中性脂肪を下げる薬…医師がエパデールからロトリガに変える理由

今回は実際に中性脂肪を低下させる治療を受けている方からの相談です。これまで使っていたエパデールという薬から同じようなロトリガという薬に変更になったことについて、効果があるのかどうかというお悩みです。

60代男性からの相談:「EPA製剤エパデールからロトリガに変更。はたして効果がある?」

中性脂肪値が高いので悩んでいます。元々、500~600程度の高値のため、4年前からEPA製剤エパデールを処方されました。おかげで、数値は依然として高めではあるものの、200~300程度で推移していました。ところが、1年ほど前から数値が以前のように600以上とかなり高い値を示すようになりました。生活環境・態度は今まで通りで特に変わったことはありません。医師からは薬を変えようということで、今は同じEPA製剤のロトリガを服用しています。しかし、ロトリガはDHA配合とは言え同じEPA製剤のようです。はたして効果があるのでしょうか。

薬を変えることで効果を期待することがある

専門家によれば、エパデールとロトリガの2つの薬には大きな違いはないようです。
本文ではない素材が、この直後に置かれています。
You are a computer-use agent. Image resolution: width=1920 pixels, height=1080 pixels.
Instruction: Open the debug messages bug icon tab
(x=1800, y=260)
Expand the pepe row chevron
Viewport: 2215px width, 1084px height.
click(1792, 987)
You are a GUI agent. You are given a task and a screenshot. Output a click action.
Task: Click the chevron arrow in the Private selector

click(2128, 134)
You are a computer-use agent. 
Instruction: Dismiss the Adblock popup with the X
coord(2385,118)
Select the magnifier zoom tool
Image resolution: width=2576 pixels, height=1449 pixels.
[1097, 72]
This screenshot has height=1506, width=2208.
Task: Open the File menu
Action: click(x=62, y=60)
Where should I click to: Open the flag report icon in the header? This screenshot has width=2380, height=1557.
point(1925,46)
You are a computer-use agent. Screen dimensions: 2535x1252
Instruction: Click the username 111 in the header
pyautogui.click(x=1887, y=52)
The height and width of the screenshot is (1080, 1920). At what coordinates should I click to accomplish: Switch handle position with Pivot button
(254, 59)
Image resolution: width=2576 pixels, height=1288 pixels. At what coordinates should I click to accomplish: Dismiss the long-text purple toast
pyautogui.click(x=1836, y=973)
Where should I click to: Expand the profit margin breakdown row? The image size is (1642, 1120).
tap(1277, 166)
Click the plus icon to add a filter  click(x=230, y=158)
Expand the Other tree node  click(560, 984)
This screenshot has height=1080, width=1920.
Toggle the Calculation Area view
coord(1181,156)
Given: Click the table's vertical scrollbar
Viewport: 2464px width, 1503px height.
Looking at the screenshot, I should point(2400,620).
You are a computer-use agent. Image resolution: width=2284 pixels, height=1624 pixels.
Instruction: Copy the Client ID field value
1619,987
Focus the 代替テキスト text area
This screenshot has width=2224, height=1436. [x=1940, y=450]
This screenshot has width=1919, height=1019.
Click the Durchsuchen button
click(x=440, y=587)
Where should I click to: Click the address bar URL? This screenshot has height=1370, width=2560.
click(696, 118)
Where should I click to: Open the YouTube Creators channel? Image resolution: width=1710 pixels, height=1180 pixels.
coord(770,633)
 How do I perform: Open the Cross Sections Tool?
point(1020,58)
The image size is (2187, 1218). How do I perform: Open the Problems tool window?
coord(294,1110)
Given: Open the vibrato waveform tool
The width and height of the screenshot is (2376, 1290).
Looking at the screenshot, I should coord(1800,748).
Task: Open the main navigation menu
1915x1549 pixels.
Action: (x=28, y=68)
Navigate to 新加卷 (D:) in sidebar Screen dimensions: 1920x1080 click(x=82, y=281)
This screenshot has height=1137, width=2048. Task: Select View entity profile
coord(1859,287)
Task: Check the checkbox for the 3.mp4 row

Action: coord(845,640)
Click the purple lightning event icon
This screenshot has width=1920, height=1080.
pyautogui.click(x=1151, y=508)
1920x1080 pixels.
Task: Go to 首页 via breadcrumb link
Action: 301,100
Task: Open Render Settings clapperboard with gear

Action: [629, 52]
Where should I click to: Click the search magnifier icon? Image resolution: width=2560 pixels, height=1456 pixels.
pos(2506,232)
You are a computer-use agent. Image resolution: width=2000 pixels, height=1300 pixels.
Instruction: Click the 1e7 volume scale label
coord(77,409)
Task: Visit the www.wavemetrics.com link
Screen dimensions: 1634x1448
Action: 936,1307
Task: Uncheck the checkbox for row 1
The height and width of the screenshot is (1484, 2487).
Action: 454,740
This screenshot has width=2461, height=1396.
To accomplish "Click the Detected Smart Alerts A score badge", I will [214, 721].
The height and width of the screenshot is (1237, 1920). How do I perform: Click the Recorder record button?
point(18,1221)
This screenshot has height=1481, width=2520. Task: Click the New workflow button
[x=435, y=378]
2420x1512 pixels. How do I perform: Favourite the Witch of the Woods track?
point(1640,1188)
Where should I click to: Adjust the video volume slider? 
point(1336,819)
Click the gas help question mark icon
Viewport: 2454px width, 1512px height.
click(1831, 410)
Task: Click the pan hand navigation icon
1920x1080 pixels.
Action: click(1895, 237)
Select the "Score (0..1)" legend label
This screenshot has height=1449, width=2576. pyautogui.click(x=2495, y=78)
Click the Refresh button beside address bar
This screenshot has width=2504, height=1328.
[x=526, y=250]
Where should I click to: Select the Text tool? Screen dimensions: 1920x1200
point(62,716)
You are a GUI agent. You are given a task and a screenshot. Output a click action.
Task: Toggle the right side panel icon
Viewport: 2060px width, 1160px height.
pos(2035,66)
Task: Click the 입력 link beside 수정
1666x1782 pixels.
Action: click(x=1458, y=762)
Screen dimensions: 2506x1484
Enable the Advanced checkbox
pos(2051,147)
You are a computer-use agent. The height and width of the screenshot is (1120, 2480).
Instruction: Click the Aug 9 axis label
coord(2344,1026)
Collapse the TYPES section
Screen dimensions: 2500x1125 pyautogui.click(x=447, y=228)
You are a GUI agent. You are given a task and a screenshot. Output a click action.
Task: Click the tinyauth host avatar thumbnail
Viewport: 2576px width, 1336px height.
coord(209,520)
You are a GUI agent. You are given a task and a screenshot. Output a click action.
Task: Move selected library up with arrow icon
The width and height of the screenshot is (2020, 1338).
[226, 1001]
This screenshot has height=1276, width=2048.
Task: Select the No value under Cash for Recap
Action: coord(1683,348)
ですが、一つの薬を続けて使っていることで身体が慣れてしまい、本来の効果が期待できなくなってしまうことがあるようです。

質問者様がおっしゃる通り、「エパデール」は純粋な「イコサペント酸(EPA)」単独のお薬であるのに対して「ロトリガ」は「イコサペント酸(EPA)」と「ドコサヘキサエン酸(DHA)」を主成分とするお薬で、どちらもEPA製剤とよばれるカテゴリーのお薬です。(薬剤師)
人は初めてのことは慣れるまで時間がかかりますが、慣れれば短時間で作業することが出来、また新しいことを始めると慣れるまでに時間がかかると思います。薬というのは、それと似たような感じで毎日同じ時間に同じ量で同じものを飲んでいると、体の中で自然に抗体が出来てしまいます。(看護師)
最初は何も薬を使っていなかったためEPA製剤エパデールを使用して効果がみられていました。ですが、徐々に抗体が出来てしまったためにそれでは効果がなくなってしまい、中性脂肪値も変わらなくなってしまったために新しいロトリガという薬に変更し中性脂肪値を下げようということなのです。(看護師)
EPA製剤エパデールとロトリガは、薬の名前が違うように微量な配合など薬が違うので違うのもなのです。ですが、中身は変わらないので効果は変わりありません。(看護師)

ロトリガは組織に作用しやすい

さらに専門的な見地からでは、エパデールと比較するとロトリガの方が中性脂肪を低下させる効果に優れているという意見もありました。

基本的な作用機序はどちらの薬剤も同じですが、ロトリガに含まれるDHAはEPAよりも心臓や脳などへの組織移行性に優れているので、心血管の美容器のリスク抑制により効果的ではないかと考えられます。(薬剤師)
ロトリガのインタビューフォームで公開されている比較データでは、ロトリガの上限量(1日4g)とエパデールの通常量(1日1.8g)で比較すると、ロトリガの中性脂肪低下効果が優れているという報告がありますので、投与量を増やしたい場合はロトリガを選択される医師も多いかと思います。(薬剤師)

医師が薬を変える時には、理由があります。今回の場合は、相談者さんの身体にこれまで使っていたエパデールへの耐性ができてしまったと考えられるほか、ロトリガの中性脂肪低下効果を期待していることが考えられます。薬を変えることに不安がある場合は、医師に直接確認するのも大切なことです。